The form that power took in most places was a political institution well known for centuries: the dynasty, a ruling family that passed control from one generation to the next. Like those of the past, new dynasties sought to establish their legitimacy in three ways. First, ruling families insisted that their power derived from a divine calling: Ming emperors in China claimed for themselves what previous dynasts had asserted—the “mandate of heaven”—while European monarchs claimed to rule by “divine right.” From their base in Anatolia, Ottoman warrior-princes asserted that they now carried the banner of Islam. In these ways, ruling households affirmed that God or the heavens intended for them to hold power. The new Safavid regime on the Iranian plateau embraced a Shiite form of governance. Second, leaders squelched squabbling among potential heirs by establishing clear rules about succession to the throne. Many European states tried to standardize succession by passing titles to the eldest male heir, but in practice there were countless complications and quarrels. In Islamic states, successors could be designated by the incumbent or elected by the community; here, too, struggles over succession were frequent. Third, ruling families elevated their power through conquest or alliance—by ordering armies to forcibly extend their domains or by marrying their royal offspring to rulers of other states or members of other elite households. Once it established legitimacy, the typical royal family would consolidate power by enacting coercive laws and punishments and sending emissaries to govern far-flung territories. It would also establish standing armies and new administrative structures to collect taxes and to oversee building projects that proclaimed royal power.

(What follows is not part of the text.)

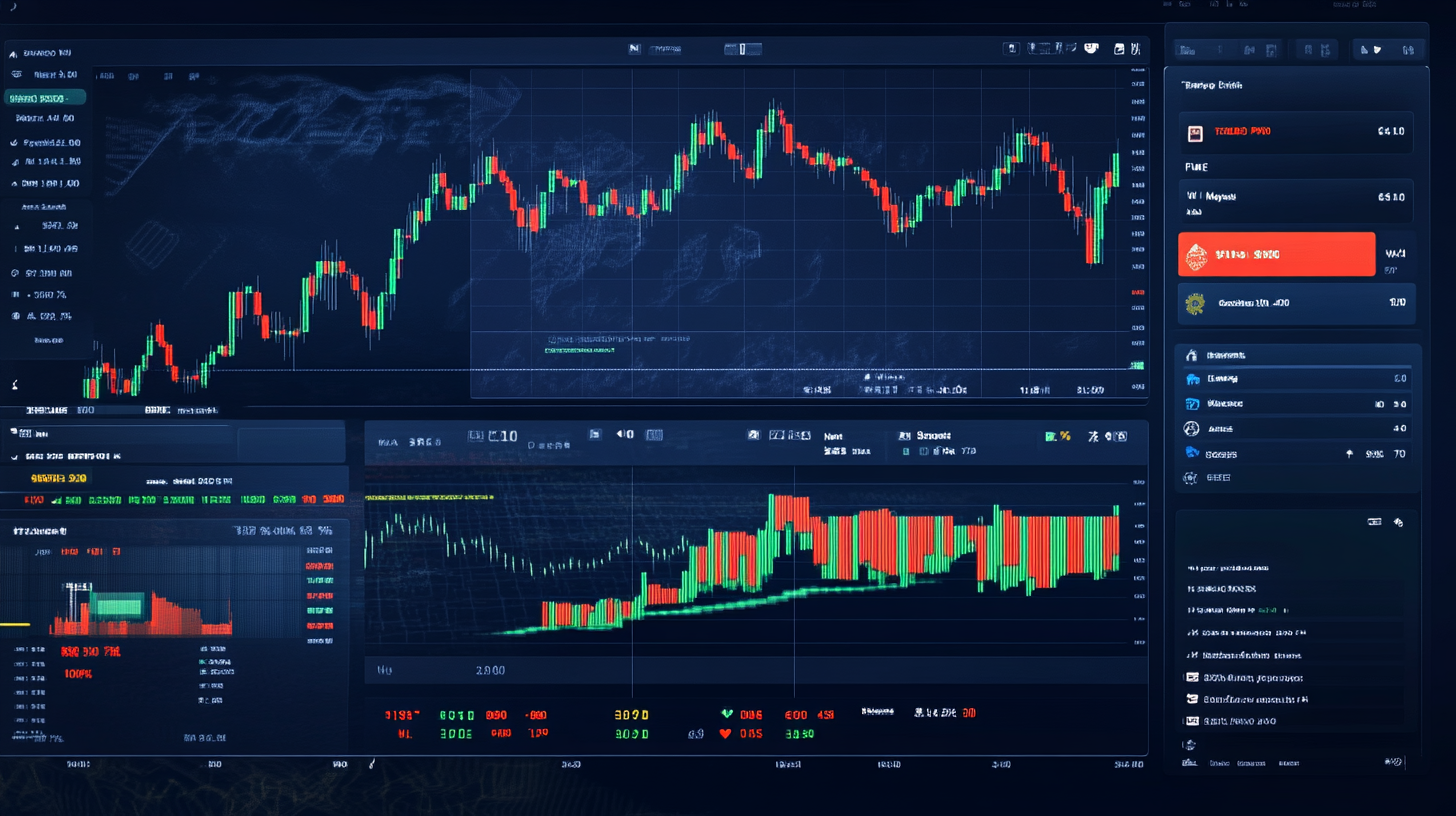Screen dimensions: 1456x816
Task: Select the globe icon in the right account list
Action: pyautogui.click(x=1191, y=428)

As we will see in the remainder of this chapter, the innovative state building that followed the plague’s devastating wake would not have been as successful had it not drawn on older traditions. In Europe, a cultural flourishing based largely on ancient Greek and Roman models gave rise to thinkers who proposed novel views of governance. The peoples of the Islamic world held fiercely to their religion as two successor states—the Ottoman Empire and the Safavid state—absorbed numerous Turkish-speaking groups. A third Islamic state—the Mughal Empire—drew on local traditions of religious and cultural tolerance as its rulers built a new regime in the Indian cultural area on top of the foundations of the weakened Delhi Sultanate (see Chapter 10). The Ming, having failed in their attempts to control northern Vietnam and Korea, renounced the expansionist Mongol legacy and emphasized a return to Han rulership, consolidating control of Chinese lands and concentrating on internal markets rather than overseas trade. Many of these regimes lasted for centuries, long enough to set deep roots for political institutions and cultural values that molded societies long after the Black Death.
Glossary
- Black Death
- Plague pandemic that ravaged Europe, East Asia, and North Africa in the fourteenth century, killing large numbers of people, including perhaps as much as two-thirds of the European population.
- Red Turban movement
- Diverse religious movement in China during the fourteenth century that spread the belief that the world was drawing to an end as Mongol rule was collapsing.
- dynasty
- Hereditary ruling family that passed control from one generation to the next.